La concorrenza si accende
Reed Hastings, il carismatico fondatore e CEO della società, ammette senza problemi che sono numerosi gli operatori che stanno tentando di approfittare del buon momento di Netflix. Amazon, Hulu, Sony, HBO, Apple, YouTube, Yahoo e molti altri stanno provando a entrare nello spazio del video streaming e della creazione di contenuti. Stanno tutti prendendo in prestito molti soldi e staccando assegni da miliardi di dollari per la creazione dei contenuti. In particolare, Amazon con il suo servizio Prime Video, sta aumentando la sua offerta di contenuti e, grazie a un prezzo ugualmente interessante per i clienti, sta incrementando anche il numero di abbonati ad un ritmo molto più rapido di Netflix. Un altro elemento di rischio sta nel fatto che Netflix affida in outsourcing la tecnologia di distribuzione ad Amazon Web Services. È ingenuo pensare che Amazon non stia usando questa relazione per imparare e trarne un vantaggio competitivo per la sua attività Prime Video.
Tuttavia, Netflix non è rimasta passiva. Per attrarre nuovi abbonamenti, la società ha recentemente annunciato la volontà di aumentare i contenuti originali o di sua proprietà, passando, sul portale, dall’attuale 10% al 50% . L’idea è di avere la proprietà intellettuale, piuttosto che pagare i diritti di utilizzo, di contenuti veramente differenziati.
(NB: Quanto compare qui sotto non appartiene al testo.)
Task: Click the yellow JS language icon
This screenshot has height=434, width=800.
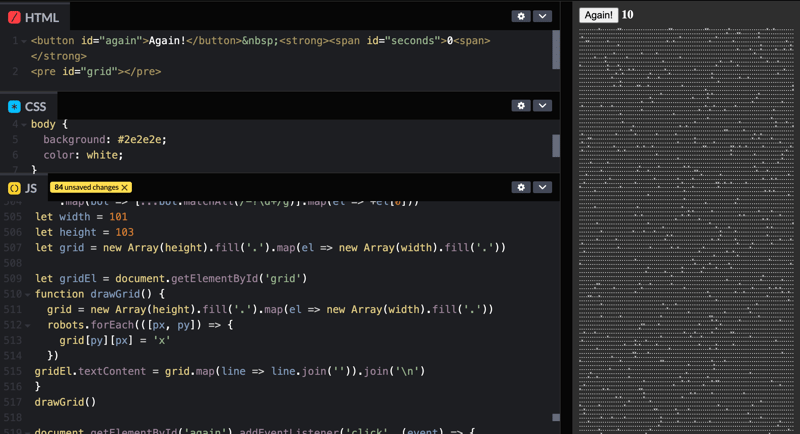Action: click(x=14, y=188)
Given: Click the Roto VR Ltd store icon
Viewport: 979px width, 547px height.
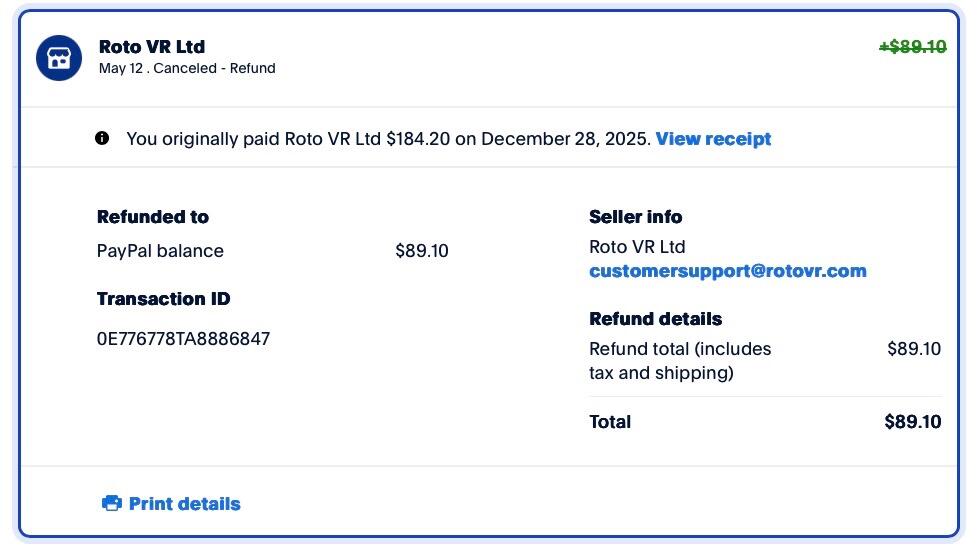Looking at the screenshot, I should [59, 58].
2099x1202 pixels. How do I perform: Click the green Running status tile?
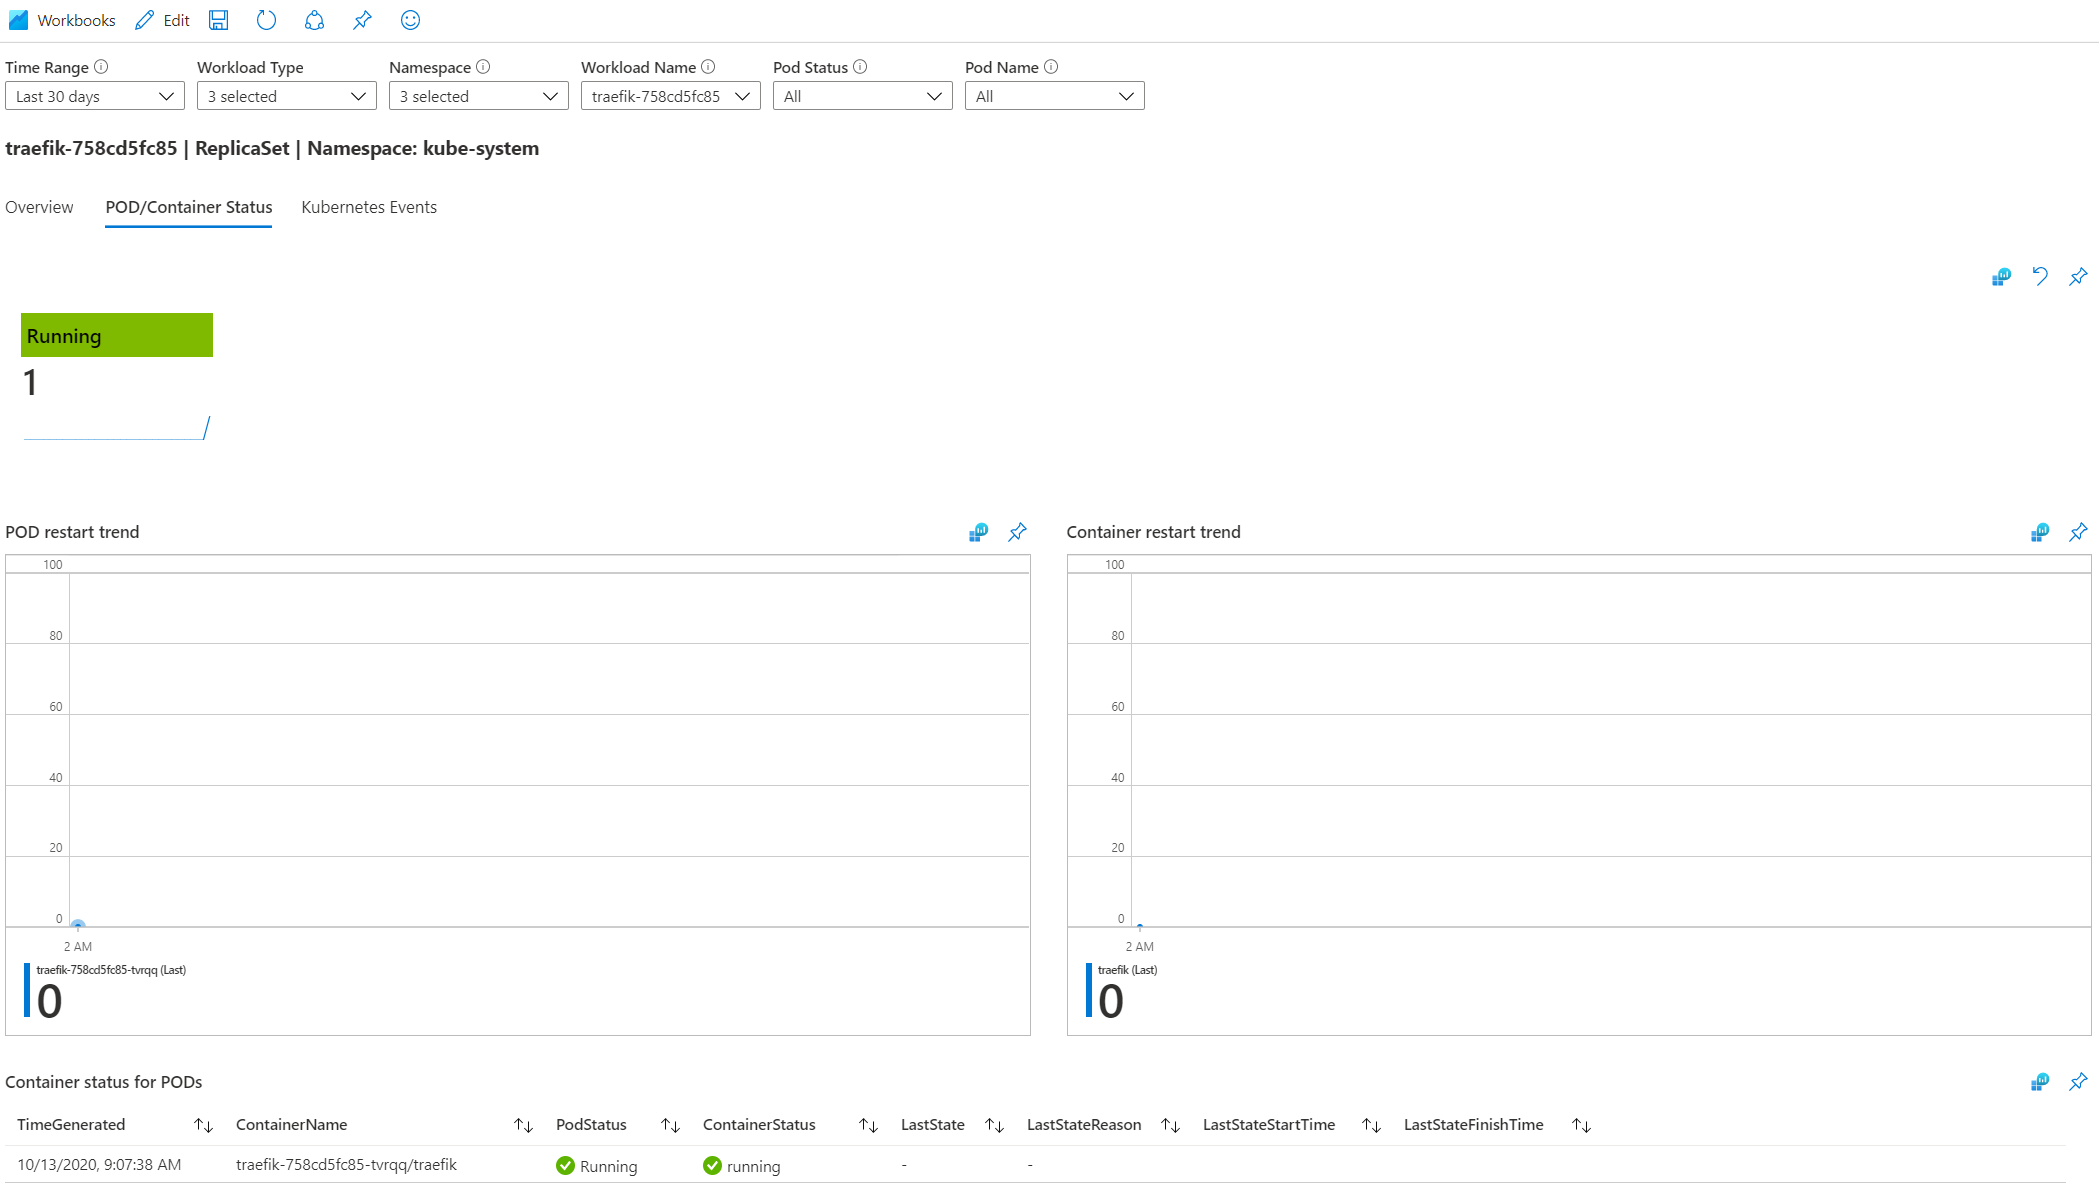click(117, 335)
Questo sta cambiamento profondamente il profilo della società, considerati i rischi che si assumono producendo contenuti propri (si stima che l’80% dei film e serie non generino ricavi), poiché i gusti del pubblico sono difficili da prevedere. Finora, il tasso di successo non è stato omogeneo, con uno dei primi film prodotti,The Ridiculous 6, che si è visto dare un giudizio dello 0%, cosa che capita molto raramente, su Rotten Tomatoes, l’aggregatore di recensioni di film famosi.
Bruciare soldi
L’esigenza di aumentare gli investimenti sui contenuti in un momento in cui i costi sono in aumento, insieme ad una – anch’essa costosa – espansione internazionale che richiede contenuti su misura, ha inevitabilmente avuto ripercussioni sulle finanze della società. Netflix ha speso 4 miliardi di dollari in contenuti solamente nei primi sei mesi del 2016, e si è impegnata ad impiegarne altri 10 nei prossimi anni. La società è poco redditizia, con margini sottilissimi e continua a bruciare soldi ad un ritmo sempre più veloce.
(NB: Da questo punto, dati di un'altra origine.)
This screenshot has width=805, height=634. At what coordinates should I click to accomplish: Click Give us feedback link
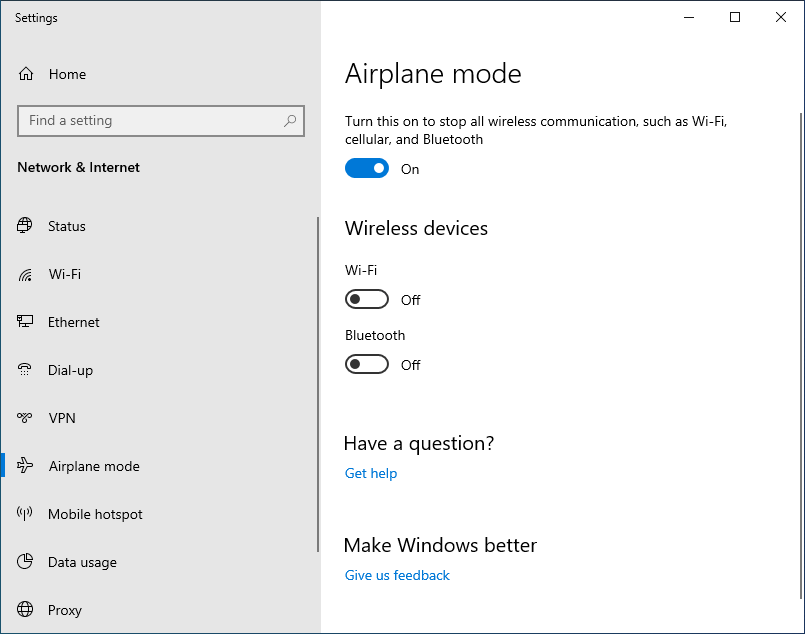click(397, 575)
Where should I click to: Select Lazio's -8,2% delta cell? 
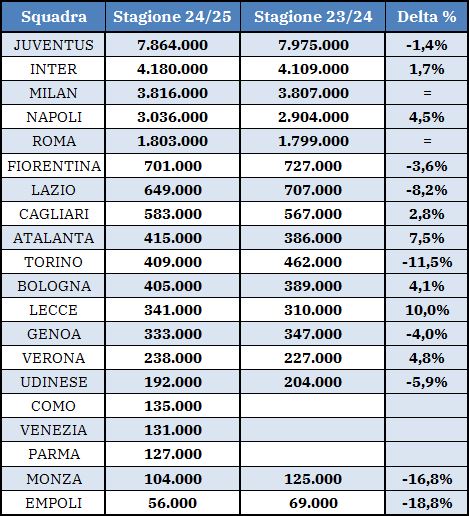pos(426,190)
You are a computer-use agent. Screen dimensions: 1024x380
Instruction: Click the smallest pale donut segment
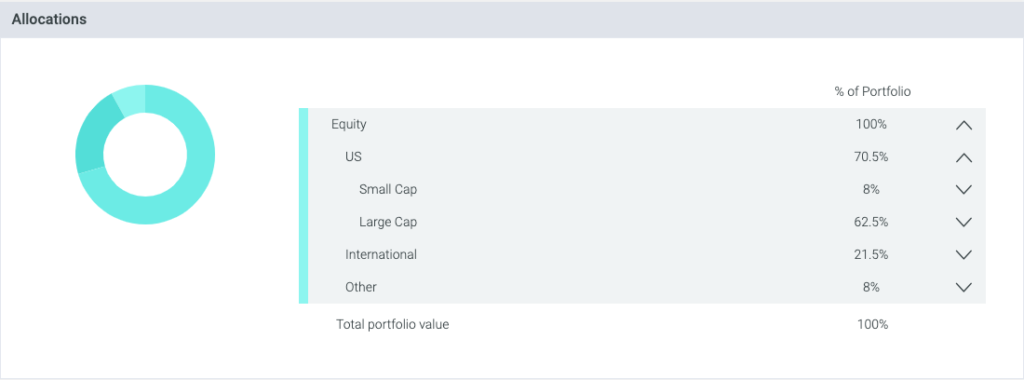pos(131,98)
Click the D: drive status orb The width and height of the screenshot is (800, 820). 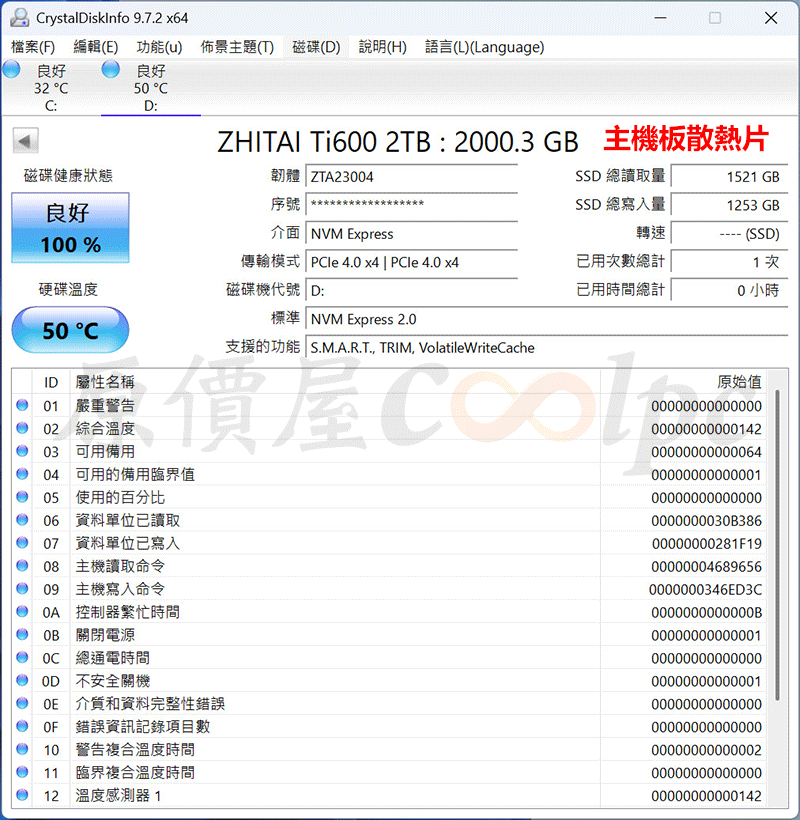111,69
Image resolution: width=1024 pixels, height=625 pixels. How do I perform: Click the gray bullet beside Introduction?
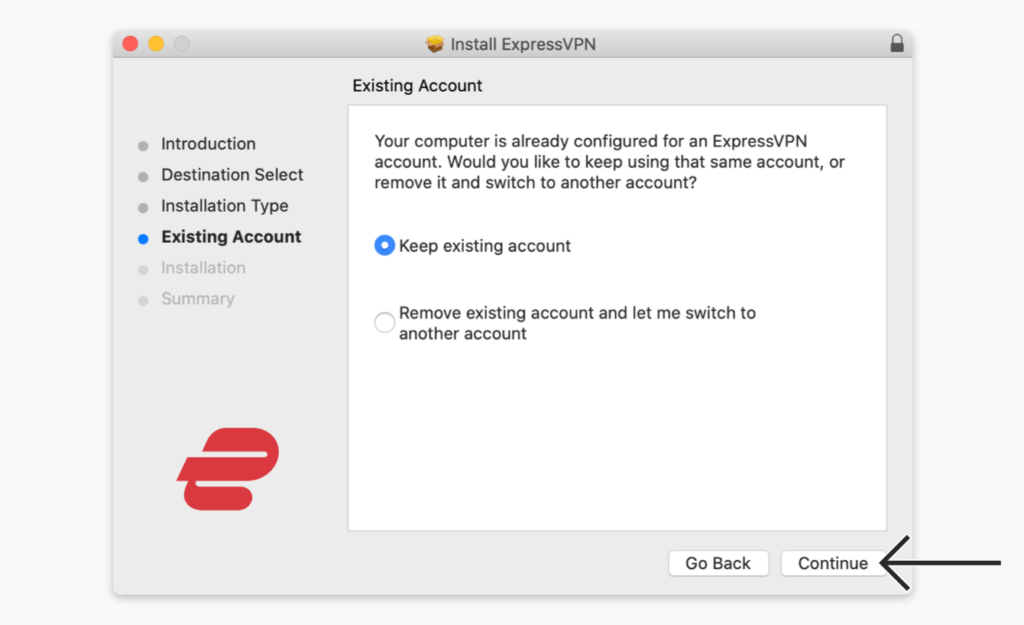(143, 144)
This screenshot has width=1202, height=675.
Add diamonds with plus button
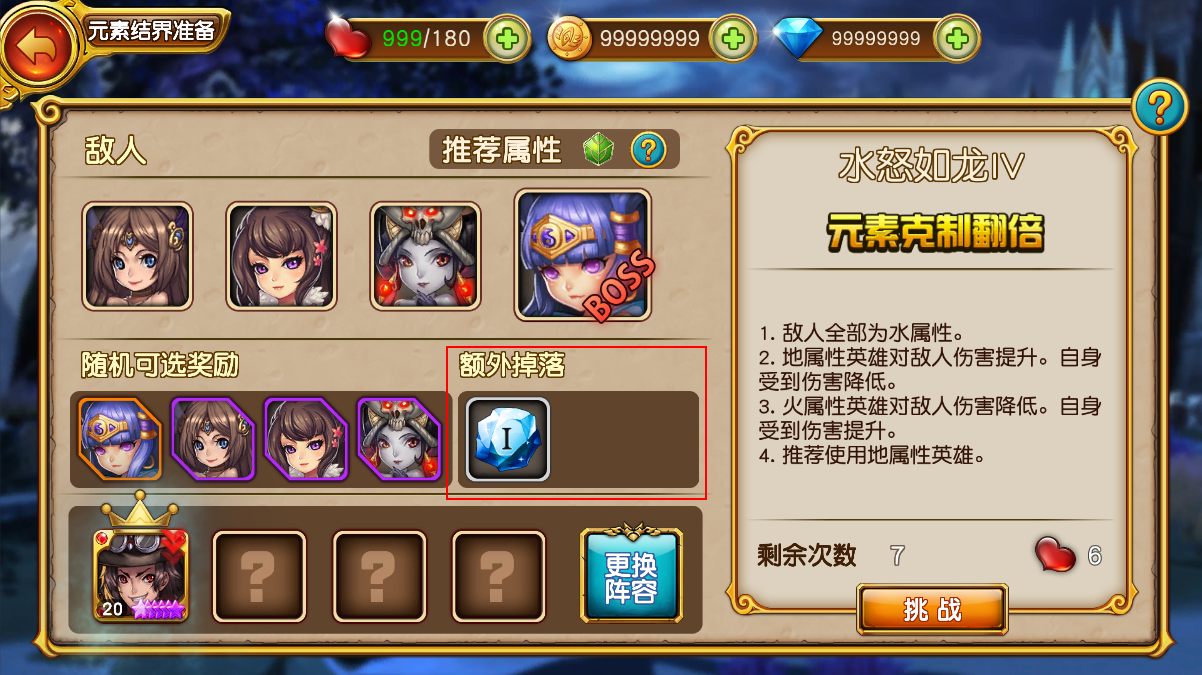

Per compensare il consumo di cassa, Netflix si è impegnata a raccogliere fondi mediante emissioni azionarie ed obbligazionarie; inoltre, sta pianificando di reperire ulteriori risorse sul mercato high yield entro la fine dell’anno. Margini alti e forte crescita sembrano essere un miraggio per la società. Hastings dovrà presto decidere se continuare a concentrarsi su un segmento ampio del mercato e ottenere margini molto ridotti, o se diventare una piattaforma premium con prezzi più alti e margini superiori, ma puntando a una fetta più piccola di clienti e, quindi, una crescita inferiore.
L’ultimo trimestre è stato l’emblema di questa scelta. Netflix ha provato ad aumentare i prezzi per molti clienti di lunga data per riuscire a finanziare una maggiore creazione di contenuti, ma in risposta c’è stato un inaspettato numero di abbonamenti disdettati. Se le azioni di Netflix non fossero così esageratamente costose, la società non si troverebbe di fronte a un dilemma così serio. Il problema è che il mercato sta dando per scontato un futuro incoraggiante caratterizzato da una crescita sostenuta e da margini elevati.
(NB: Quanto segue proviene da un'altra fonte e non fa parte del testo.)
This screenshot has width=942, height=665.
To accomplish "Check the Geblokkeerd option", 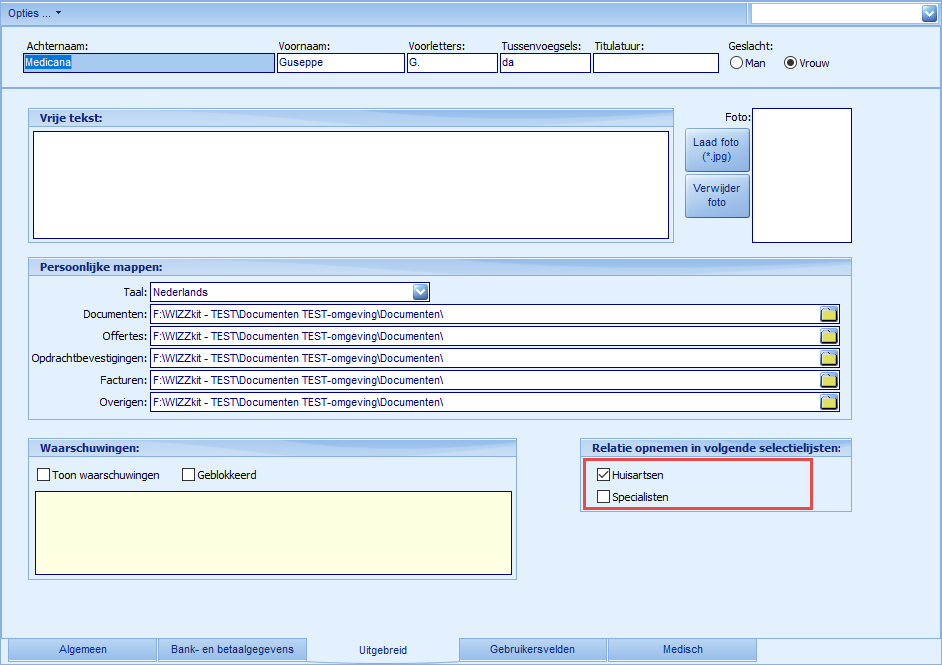I will [188, 475].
Crediamo che i soldi facili incassati in questi sette anni e la distorsione che ne è derivata siano la causa scatenante che ha portato a riversare tutti questi capitali nella produzione di contenuti. Lo scrittore finanziario americano James Grant descrive i tassi di interesse estremamente bassi come un oppiaceo che offusca il giudizio di finanziatori poco prudenti e attenua l’ansia di mutuatari preoccupati. La società non sarebbe mai cresciuta così tanto se non fosse stato per il contesto monetario unico in cui stiamo vivendo, e necessita che i suoi costi di finanziamento rimangano bassi per poter rimanere a bordo del sistema emissione di debito-creazione di contenuto.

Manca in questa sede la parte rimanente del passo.